Ihr Tod und ihre Verletzungen gewinnen nie die treibende Symbolkraft, die
eine rigorose Isolierung und die daraus folgende energische Verfolgung der
Täter und ihres Umfeldes hätte begründen können. Dahinter stehen
Bequemlichkeit, Gleichgültigkeit und immer wieder Rassismus.

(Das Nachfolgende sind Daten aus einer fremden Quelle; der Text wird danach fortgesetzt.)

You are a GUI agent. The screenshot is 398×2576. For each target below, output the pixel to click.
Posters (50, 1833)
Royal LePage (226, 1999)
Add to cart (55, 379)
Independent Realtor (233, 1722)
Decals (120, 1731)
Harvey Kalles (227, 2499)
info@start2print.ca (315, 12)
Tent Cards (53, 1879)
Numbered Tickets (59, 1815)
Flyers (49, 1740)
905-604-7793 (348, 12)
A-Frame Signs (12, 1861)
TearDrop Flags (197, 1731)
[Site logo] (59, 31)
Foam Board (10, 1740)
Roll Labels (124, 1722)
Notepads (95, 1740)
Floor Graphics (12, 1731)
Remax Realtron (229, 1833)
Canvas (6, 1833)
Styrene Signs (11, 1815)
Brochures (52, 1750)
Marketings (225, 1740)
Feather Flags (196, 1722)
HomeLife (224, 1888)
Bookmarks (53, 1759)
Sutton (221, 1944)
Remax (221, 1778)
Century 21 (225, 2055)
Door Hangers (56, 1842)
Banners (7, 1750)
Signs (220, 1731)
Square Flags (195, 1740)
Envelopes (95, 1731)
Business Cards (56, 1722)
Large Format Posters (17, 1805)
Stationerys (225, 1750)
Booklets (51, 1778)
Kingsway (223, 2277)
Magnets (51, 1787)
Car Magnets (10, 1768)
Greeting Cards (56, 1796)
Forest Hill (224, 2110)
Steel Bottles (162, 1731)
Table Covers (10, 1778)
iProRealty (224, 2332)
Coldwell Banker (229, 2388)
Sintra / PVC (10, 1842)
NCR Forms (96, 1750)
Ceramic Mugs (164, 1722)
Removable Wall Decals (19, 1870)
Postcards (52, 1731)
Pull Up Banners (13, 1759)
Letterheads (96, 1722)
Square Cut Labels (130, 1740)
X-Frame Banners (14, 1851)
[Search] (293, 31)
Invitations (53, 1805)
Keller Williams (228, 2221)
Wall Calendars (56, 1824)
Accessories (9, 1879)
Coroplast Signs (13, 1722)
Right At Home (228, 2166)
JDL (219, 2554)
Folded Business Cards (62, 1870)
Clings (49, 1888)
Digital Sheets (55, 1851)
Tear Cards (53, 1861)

„Gewalt, Terror, Mord – so kann es nicht weitergehen. … Jetzt muss
gehandelt werden. Die CDU fordert die gesetzlichen Maßnahmen, die den
Terrorismus wirkungsvoll bekämpfen. Offene Gewalt und Unterwanderung dürfen
nicht länger geduldet, den Feinden der freiheitlichen, demokratischen
Grundordnung muss der Kampf angesagt werden.“
Das plakatierte die Union 1977 nach dem Mord an Generalbundesanwalt
Siegfried Buback. Zum Werkzeugkasten der Verfolgung der RAF gehörten
Rasterfahndung, der parteiübergreifende Große Krisenstab im Kanzleramt,
Gedankenspiele über die Erschießung von Häftlingen, die massive
Kriminalisierung tatsächlicher und vermeintlicher Sympathisant*innen,
inklusive Jahrzehnte dauernder Repression.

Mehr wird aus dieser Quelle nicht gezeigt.